> **SELECTED EXTRACT**:

START

Training a classification model for wine production quality

Objective:

In this lab, you will use the Keras Sequential API to create a classification model. You will learn how to use the tf.data API for creating input pipelines and use feature columns to prepare the data to be consumed by a neural network.

Lab Scope:

This lab does not cover how to make predictions on the model or deploy it to Cloud AI Platform.

Learning objectives:

  1. Apply techniques to clean and inspect data.
  2. Split dataset into training, validation and test datasets.
  3. Use the tf.data.Dataset to create an input pipeline.
  4. Use feature columns to prepare the data to be tained by a neural network.
  5. Define, compile and train a model using the Keras Sequential API.

In a classification problem, we aim to select the output from a limited set of discrete values, like a category or a class. Contrast this with a regression problem, where we aim to predict a value from a continuos range of values.

This notebook uses the Wine Production Quality Dataset and builds a model to predict the production quality of wine given a set of attributes such as its citric acidity, density, and others.

To do this, we'll provide the model with examples of different wines produced, that received a rating from an evaluator. The ratings are provided by the numbers 0 - 10 (0 being of very poor quality and 10 being of great quality). We will then try and use this model to predict the rate a new wine will receive by infering towards the trained model.

Since we are learning how to use the Tensorflow 2.x API, this example uses the tf.keras API. Please see this guide for details.


In [ ]:
# Ensure the right version of Tensorflow is installed.
!pip freeze | grep tensorflow==2.1 || pip install tensorflow==2.1

In [ ]:
from __future__ import absolute_import, division, print_function, unicode_literals

import pathlib
import numpy as np
import pandas as pd
import matplotlib.pyplot as plt

import tensorflow as tf

from tensorflow import keras
from tensorflow.keras import layers

print(tf.__version__)

The Wine Quality Dataset

The dataset is available in the UCI Machine Learning Repository.

Get the data

There is a copy of the White Wine dataset available on Google Cloud Storage (GCS). The cell below shows the location of the CSV file.


In [ ]:
dataset_path = "gs://cloud-training-demos/wine_quality/winequality-white.csv"

To visualize and manipulate the data, we will use pandas.

First step is to import the data. We should list the columns that will be used to train our model. These column names will define what data will compose the dataframe object in pandas.


In [ ]:
column_names = ['fixed_acidity','volatile_acidity','citric_acid','residual_sugar',
                'chlorides','free_sulfur_dioxide','total_sulfur_dioxide','density',
                'pH','sulphates','alcohol','quality']

In [ ]:
raw_dataframe = pd.read_csv(dataset_path, names=column_names, header = 0, 
                      na_values = " ", comment='\t',
                      sep=";", skipinitialspace=True)

raw_dataframe = raw_dataframe.astype(float)

END

> **REQUESTS**:
- 1) From the wine quality notebook, copy out the text between "This lab does" and "tained by a neural network.", inclusive.
- 2) According to the wine quality notebook, what range of numbers is used for the wine ratings?

> **INFORMATION SUPPLIED**:

START

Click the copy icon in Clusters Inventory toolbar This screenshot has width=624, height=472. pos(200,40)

END
START

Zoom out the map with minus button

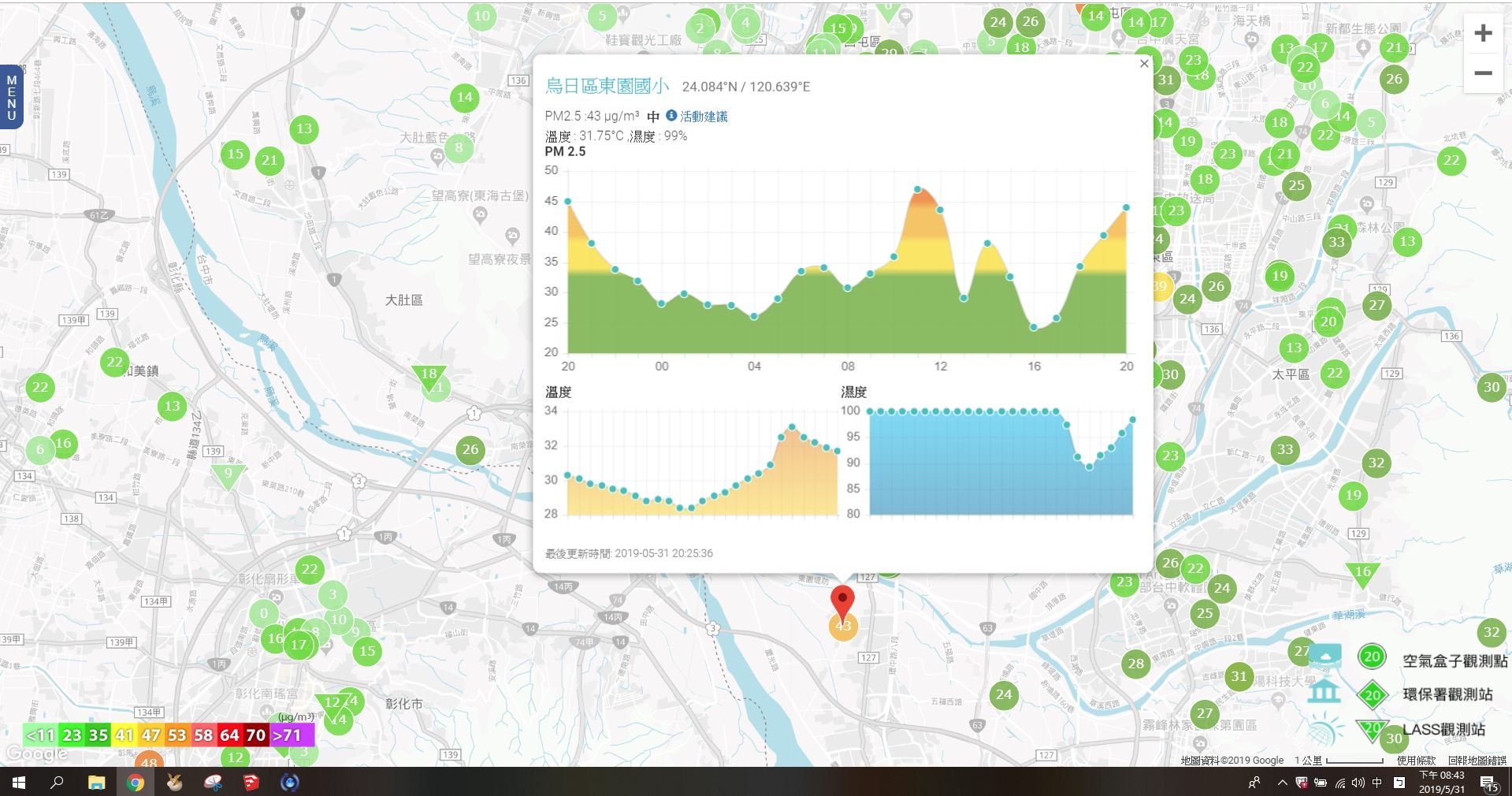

END

> **SOLUTIONS**:
- 1)
This lab does not cover how to make predictions on the model or deploy it to Cloud AI Platform.

Learning objectives:

  1. Apply techniques to clean and inspect data.
  2. Split dataset into training, validation and test datasets.
  3. Use the tf.data.Dataset to create an input pipeline.
  4. Use feature columns to prepare the data to be tained by a neural network.

- 2) 0 to 10, with 0 meaning very poor quality and 10 meaning great quality.